As tafenoquine has not yet been introduced in target countries, the full effects of 3S intervention can only be assessed after the product becomes available and put into use. It is worth re-assessing outcome measures in the future, if and when tafenoquine becomes available for use, to evaluate the full impact of 3S on PV of tafenoquine in Brazil, Peru and Thailand. The effects of 3S on the impact of tafenoquine is expected to be demonstrated through the introduction of risk minimization measures, active surveillance activities and rapid signal detection of emerging safety concerns.
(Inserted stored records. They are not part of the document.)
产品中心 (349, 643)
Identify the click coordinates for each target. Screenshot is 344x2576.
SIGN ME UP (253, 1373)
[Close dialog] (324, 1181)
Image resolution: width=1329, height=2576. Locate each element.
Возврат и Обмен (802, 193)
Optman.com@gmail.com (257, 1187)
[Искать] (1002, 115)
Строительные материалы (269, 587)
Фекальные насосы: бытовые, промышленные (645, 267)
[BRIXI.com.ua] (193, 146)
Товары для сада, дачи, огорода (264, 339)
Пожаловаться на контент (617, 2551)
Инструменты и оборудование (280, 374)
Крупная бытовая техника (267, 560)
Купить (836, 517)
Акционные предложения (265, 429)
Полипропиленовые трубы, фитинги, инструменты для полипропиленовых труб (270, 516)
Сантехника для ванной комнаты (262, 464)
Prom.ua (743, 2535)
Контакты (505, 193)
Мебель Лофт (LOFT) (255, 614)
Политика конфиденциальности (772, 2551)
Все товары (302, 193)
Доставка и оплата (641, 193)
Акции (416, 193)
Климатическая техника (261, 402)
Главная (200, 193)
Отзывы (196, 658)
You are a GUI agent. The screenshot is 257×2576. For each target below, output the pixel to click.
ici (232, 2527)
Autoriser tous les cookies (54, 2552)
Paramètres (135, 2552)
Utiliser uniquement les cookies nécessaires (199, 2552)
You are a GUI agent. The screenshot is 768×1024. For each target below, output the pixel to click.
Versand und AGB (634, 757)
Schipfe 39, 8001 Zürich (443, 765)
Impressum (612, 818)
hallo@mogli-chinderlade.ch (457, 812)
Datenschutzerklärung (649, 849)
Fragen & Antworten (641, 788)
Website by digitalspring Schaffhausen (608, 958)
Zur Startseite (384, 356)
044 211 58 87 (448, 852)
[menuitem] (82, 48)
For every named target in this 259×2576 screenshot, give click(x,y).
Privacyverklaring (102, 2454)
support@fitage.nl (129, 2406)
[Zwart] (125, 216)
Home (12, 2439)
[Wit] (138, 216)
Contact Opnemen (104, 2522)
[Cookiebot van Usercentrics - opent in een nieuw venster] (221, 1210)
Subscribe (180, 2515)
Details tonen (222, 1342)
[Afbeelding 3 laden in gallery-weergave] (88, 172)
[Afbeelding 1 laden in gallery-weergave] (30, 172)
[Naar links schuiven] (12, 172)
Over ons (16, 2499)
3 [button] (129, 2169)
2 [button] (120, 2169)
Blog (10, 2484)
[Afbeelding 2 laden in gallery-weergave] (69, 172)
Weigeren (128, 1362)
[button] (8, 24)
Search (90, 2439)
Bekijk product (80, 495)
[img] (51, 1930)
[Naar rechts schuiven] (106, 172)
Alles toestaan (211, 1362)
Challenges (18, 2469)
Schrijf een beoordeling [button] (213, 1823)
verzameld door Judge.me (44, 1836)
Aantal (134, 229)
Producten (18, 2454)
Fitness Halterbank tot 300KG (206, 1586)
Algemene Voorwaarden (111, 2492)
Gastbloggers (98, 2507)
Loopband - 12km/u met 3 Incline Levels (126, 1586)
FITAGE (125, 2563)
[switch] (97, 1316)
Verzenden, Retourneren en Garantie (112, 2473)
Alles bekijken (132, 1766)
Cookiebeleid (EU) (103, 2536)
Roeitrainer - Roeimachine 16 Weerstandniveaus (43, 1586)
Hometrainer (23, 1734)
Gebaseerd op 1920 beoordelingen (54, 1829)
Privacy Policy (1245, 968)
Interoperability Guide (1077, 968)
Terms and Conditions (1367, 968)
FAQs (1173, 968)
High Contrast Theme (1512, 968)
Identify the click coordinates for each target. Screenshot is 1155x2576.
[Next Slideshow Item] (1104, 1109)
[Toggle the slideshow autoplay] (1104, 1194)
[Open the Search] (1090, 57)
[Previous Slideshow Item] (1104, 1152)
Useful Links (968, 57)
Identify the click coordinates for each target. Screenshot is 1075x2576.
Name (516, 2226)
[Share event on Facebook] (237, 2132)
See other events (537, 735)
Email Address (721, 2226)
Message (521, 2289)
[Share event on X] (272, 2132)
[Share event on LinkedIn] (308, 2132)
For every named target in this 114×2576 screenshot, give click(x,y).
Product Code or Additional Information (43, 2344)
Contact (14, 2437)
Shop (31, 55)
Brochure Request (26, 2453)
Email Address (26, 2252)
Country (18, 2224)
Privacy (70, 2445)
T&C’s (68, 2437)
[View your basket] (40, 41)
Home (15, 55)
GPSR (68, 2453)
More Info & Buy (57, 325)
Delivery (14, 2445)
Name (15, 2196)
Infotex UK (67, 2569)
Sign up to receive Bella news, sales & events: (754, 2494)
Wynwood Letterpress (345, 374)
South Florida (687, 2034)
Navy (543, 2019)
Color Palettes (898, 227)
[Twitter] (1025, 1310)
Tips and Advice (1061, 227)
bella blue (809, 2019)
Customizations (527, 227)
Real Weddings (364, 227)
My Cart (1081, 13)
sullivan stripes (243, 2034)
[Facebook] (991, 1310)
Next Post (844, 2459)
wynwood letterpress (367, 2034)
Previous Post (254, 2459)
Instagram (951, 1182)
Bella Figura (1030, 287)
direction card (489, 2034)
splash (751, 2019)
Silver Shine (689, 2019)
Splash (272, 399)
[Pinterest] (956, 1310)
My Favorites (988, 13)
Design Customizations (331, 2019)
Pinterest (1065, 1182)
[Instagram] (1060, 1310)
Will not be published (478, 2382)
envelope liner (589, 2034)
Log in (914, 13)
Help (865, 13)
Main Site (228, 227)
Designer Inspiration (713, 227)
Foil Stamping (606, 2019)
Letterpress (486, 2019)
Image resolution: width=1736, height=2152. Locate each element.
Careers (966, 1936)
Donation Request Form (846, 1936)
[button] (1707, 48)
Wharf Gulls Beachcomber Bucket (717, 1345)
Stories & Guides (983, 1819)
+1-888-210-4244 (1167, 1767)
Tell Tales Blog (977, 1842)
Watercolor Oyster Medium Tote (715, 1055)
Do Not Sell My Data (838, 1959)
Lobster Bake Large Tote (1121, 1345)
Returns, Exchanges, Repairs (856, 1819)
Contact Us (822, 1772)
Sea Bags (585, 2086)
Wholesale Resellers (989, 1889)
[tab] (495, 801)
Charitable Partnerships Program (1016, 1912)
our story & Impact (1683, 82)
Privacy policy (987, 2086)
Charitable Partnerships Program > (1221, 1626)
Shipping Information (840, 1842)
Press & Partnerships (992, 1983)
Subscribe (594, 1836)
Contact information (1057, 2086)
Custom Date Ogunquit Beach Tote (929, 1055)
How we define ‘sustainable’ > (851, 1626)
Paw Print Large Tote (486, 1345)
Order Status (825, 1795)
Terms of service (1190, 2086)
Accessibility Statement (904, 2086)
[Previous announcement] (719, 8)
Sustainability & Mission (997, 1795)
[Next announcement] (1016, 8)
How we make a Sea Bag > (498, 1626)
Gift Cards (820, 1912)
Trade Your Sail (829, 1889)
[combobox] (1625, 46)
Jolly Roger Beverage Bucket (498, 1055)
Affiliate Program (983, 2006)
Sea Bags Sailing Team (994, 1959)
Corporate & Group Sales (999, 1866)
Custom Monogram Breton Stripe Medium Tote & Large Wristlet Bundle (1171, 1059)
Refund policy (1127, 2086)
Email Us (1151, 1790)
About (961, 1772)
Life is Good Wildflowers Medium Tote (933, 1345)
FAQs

Introduction of impact measures such as regulatory decisions and treatment policy using PV data related to the three products can take years to accomplish and was not feasible within the time course of this project, however, these measures would be important to monitor. On the other hand, changes to the PV structures and processes have been demonstrated, particularly in Ethiopia. It would be important to see whether these and other results from the 3S project can be sustained in the long term, which will be a real measure of the success of the 3S initiative.

5 Conclusion

The 3S principles have been applied in six different countries with diverse PV capacity and varying requirements for preparedness. The diversity of the different countries limited the extent to which the results could be compared across the six countries. On the other hand, the pilot project has demonstrated that the 3S strategy can indeed be applied to PV systems with different capacities. Various other initiatives with similar objectives of strengthening PV systems and capacity are also being implemented in parallel. The WHO Global Benchmarking approach that integrates PV as one of the key regulatory functions within an institutional development plan should provide the relevant framework to sustain the 3S strategy. The results of these collective efforts should be reviewed in the near future.